My dear friend is over here from Philadelphia on holiday just now. She is going to London for a few days next week, She will love this.

candy47 on 10/22/2015

I would love to visit the Cheshire Cheese. Living in the U.S. though I have been to the Algonquin Round Table in New York City.

frankbeswick on 10/21/2015

My observation is that there is an implication of a date earlier than 1190 and earlier than Giraldus Cambriensis, who wrote in the prelude to the Crusades.

Veronica on 10/21/2015

No. It isn't merely implied. It is a matter of record. The Countess of Cheshire made Cheshire cheeses from her own personal herd, to give to King Henry 2nd in 1190.

I don't doubt that the recipe has changed but Cheshire Cheese is recorded in 12th C .

frankbeswick on 10/21/2015

Normally if something is recorded as a product, unless it is identified as a innovation, it has been around long enough to be noticed, so an origin long before 1190 is implied. Remember, what attracted the Normans and the Vikings to England was that it was a rich, well farmed and well run land, and so it is likely that our Anglo-Saxon forebears had developed a range of good cheeses from their profitable farms. Cheshire is good grassland and that suits cattle and sheep, and sheep were the mainstay of the English economy from Anglo-Saxon times onwards, so much cheese making in Cheshire must have happened, though I suggest that cattle and ewe's milk cheeses would have been made. The area is not right for goats, so there would have been no goat's milk cheese.

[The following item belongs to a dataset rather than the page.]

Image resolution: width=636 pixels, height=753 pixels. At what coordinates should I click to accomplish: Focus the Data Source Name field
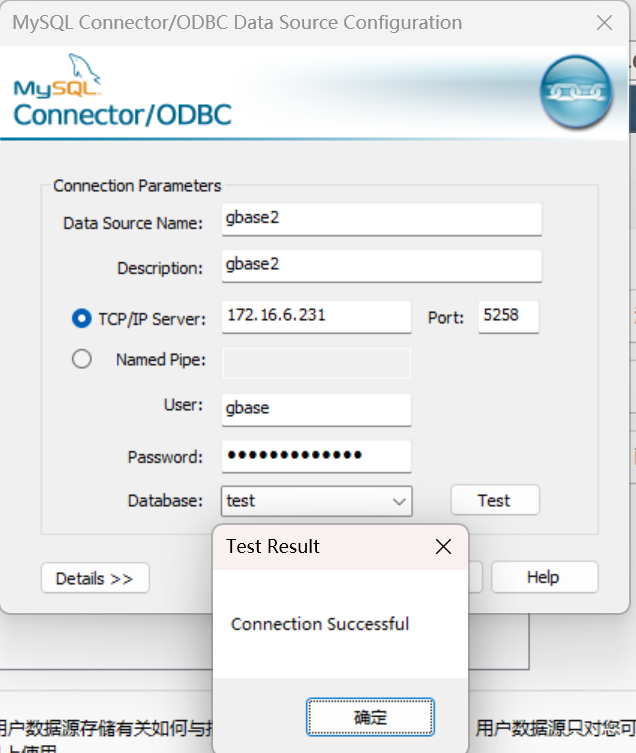click(382, 219)
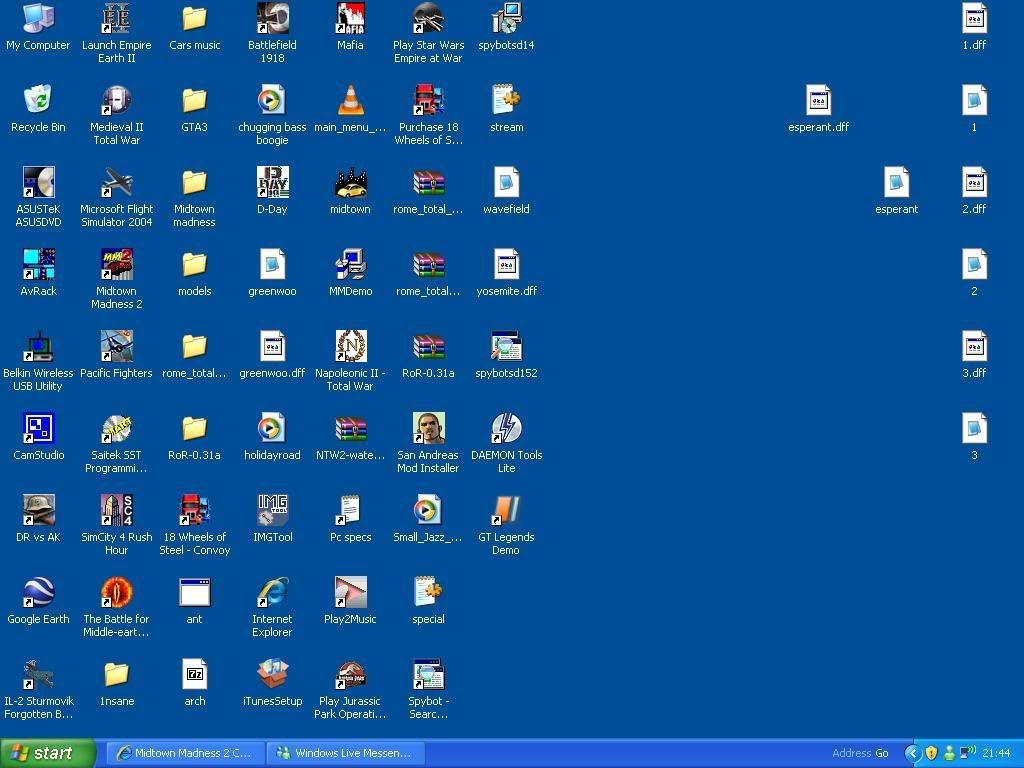Select the SimCity 4 Rush Hour shortcut
The width and height of the screenshot is (1024, 768).
pos(117,511)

We must also remember that the West of England, in which I include Cheshire, is much more of a mixture of Saxon and Celtic tradition and ethnicity than the East of the country is. The Celtic Britons were, like their Irish relatives, pastoralists who tended to keep cattle, and cattle keeping implies milk, which implies cheese. So the Cheshire cheese recipe probably goes back a long way, though it will have been refined over the centuries.

Veronica on 10/21/2015

I made a reference to Cheshire cheese in my article

Veronica on 10/21/2015

No, 1580 is way too late. Cheshire cheese was recorded as far back as 1190 and also Giraldis Cambrensis in his 12th C writings, and also William Smith in 16th C praised the quality of Cheshire cheese.

"They [the Cheshire farmers] make great store of cheese. In praise whereof I need not to say much, seeing that it is well known that no other county in the Realm may compare therewith, nor yet beyond the Seas; no, not Holland in goodness, although in quantity it far exceeds."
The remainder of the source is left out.